How retailers are automating their weekly circular production and do more with less

The weekly circular has long been a staple marketing and advertising tool for grocery chains and other large retailers. To cope with the disruptions of digital media, retailers have experimented with various ways to cut costs, sometimes discontinuing the printed versions of circulars (especially as newspaper inserts) only to bring them back in other ways. Recently, a national grocery retailer paused the printed versions of their weekly ads but then brought them back as regular mailers, with targeted promotions and QR codes to take customers to sale items on the website.

There are good reasons why the weekly circular – in print or digital formats – is an enduring tool for marketing and advertising directors. As Motley Fool writer Maurie Backman noted in her May 2023 column, using the circular as a five-minute research guide for shopping lists can save consumers significant amounts of money – a worthwhile pursuit during high inflation. And, if the circular is well-designed (and accurate), it also serves as a familiar, brand-reinforcing weekly reminder to consumers.

A complex process

Weekly circular ads and flyers (printed and digital) are the lifeblood of a retailer’s marketing program. The larger the retailer and its inventory of products, the more challenging it is to produce compelling and accurate flyers using SKU data that promote high-margin products. Creating multiple versions of that same flyer that support various regions and markets is even more challenging.

As creative services and production managers know, creating an effective weekly circular is complex and difficult. It was always challenging, but with the growth of digital, retailers are under enormous pressure to deliver more content across an increasing number of platforms. By using the weekly circular as a starting point, they can begin to fill that need – but only if they have the right processes and workflows to handle the flood of activity it requires. And they must do so, very often, using overstretched human resources.

The circular involves multiple departments and individuals, each racing against a weekly deadline and coping with product management details, rapid and time-sensitive changes in the information, design localization and versioning, and conversion to digital and social media channels. This process is complicated even further by the fact that product statement from multiple manufacturers is stored in several different databases, starting with their product information management (or PIM system), digital asset management (or DAM system), and other data sources.

If any of these processes must be done manually, then retailers cannot reasonably expect to keep up. They will risk enormous gaps in their marketing content mandate – not to mention the risk of costly errors in the material produced. Automation is the secret to “doing more with less”, but that is hard to do haphazardly or piecemeal. Facing the continuous onslaught of activity that weekly circulars represent, retailers need a global solution.

An elegant solution

Comosoft’s LAGO represents the ideal solution to this perplexing problem for large retailers, including major grocery chains. By taking a holistic approach to data management, campaign planning, and media production, LAGO gives retailers the luxury of automation while giving marketing managers and production designers the freedom to innovate.

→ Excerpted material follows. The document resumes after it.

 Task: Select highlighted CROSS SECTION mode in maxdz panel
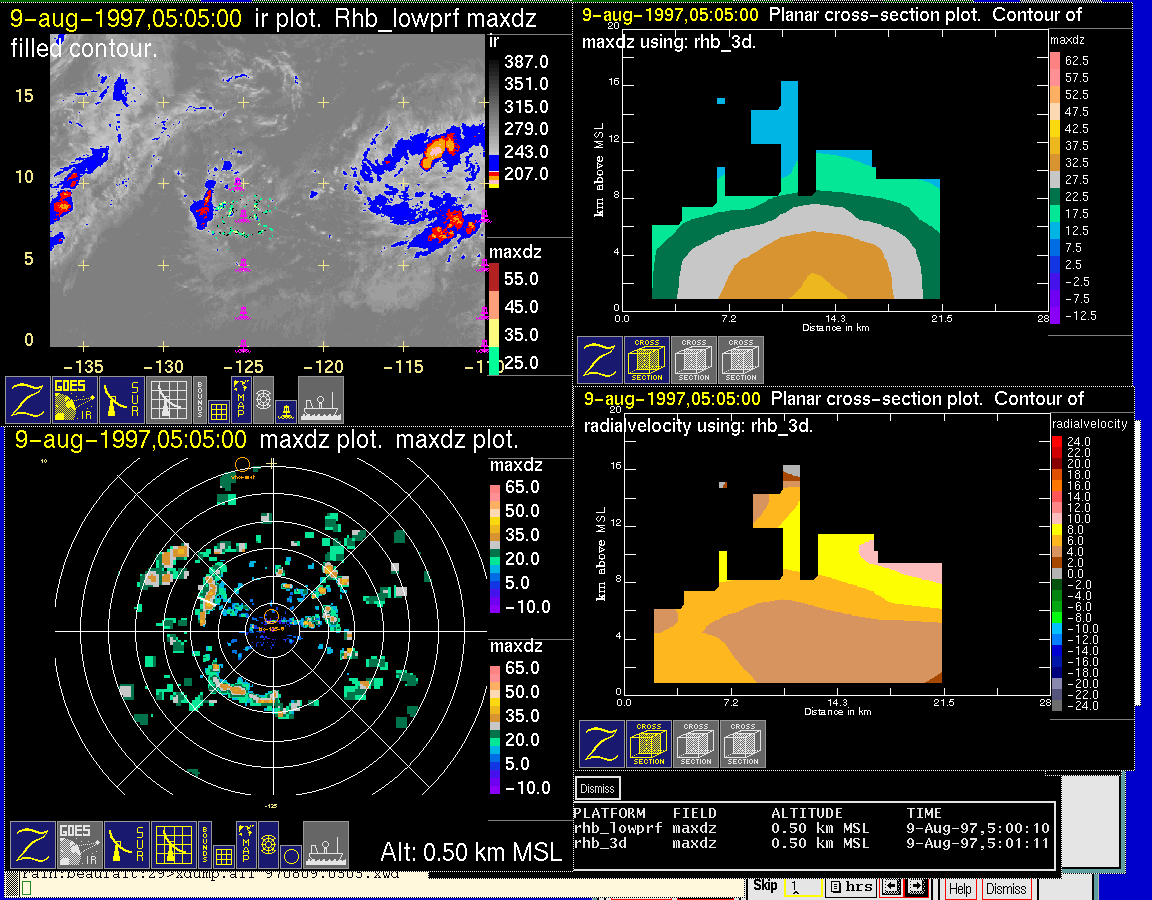click(647, 360)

The LAGO process begins with a plan. Retail product line and marketing managers create a campaign strategy based on an integrated approach to product information (PIM), product images, logos, descriptions (DAM), and other connected data sources – all coordinated with a digital whiteboard interface. Products with higher margins or known popularity can be featured, along with a mix of the retailer’s other offerings. Sale pricing is based on real-world business goals and solid data.

After the campaign is planned, it gets transmitted to the design team through InDesign templates automatically. These have the campaign’s featured products in place and real-time connections to all their related PIM and DAM information. Designers are freed from the need to track down all that data and can focus on designing the finished product. When multiple regional versions are required, the design team can create these easily, using the base circular as the “master version” and creating regional variants according to that region or branch manager’s priorities.

Other time-consuming manual tasks are highly automated as well. LAGO provides an efficient, collaborative approach to proofing and approvals, sending digital proofs automatically to the right decision makers and returning their feedback to the design and production teams, who can send the finished, multi-version result to the proper print service providers anywhere in the country.

The automation does not stop at print, however. Data used to create a circular in LAGO can be automatically sent to the retailer’s website or mobile app, even on a regional level, satisfying today’s shopper’s growing need for up-to-date information on multiple media channels.

As LAGO users have discovered, there are ways to reimagine the printed circular. QR Codes, which have seen a resurgence since the pandemic, can easily be integrated into the LAGO workflow, typically as part of the retailer’s existing DAM system. Just as a marketing manager and design team can easily specify a product photo, they can also include a QR code for that product. When the printed circular comes in the mail, users can quickly go to that product’s sale landing page, genuinely integrating the print and online experience.

“Doing more with less” is much more than a catchphrase. With advanced workflows from LAGO, retailers can make it a profitable reality.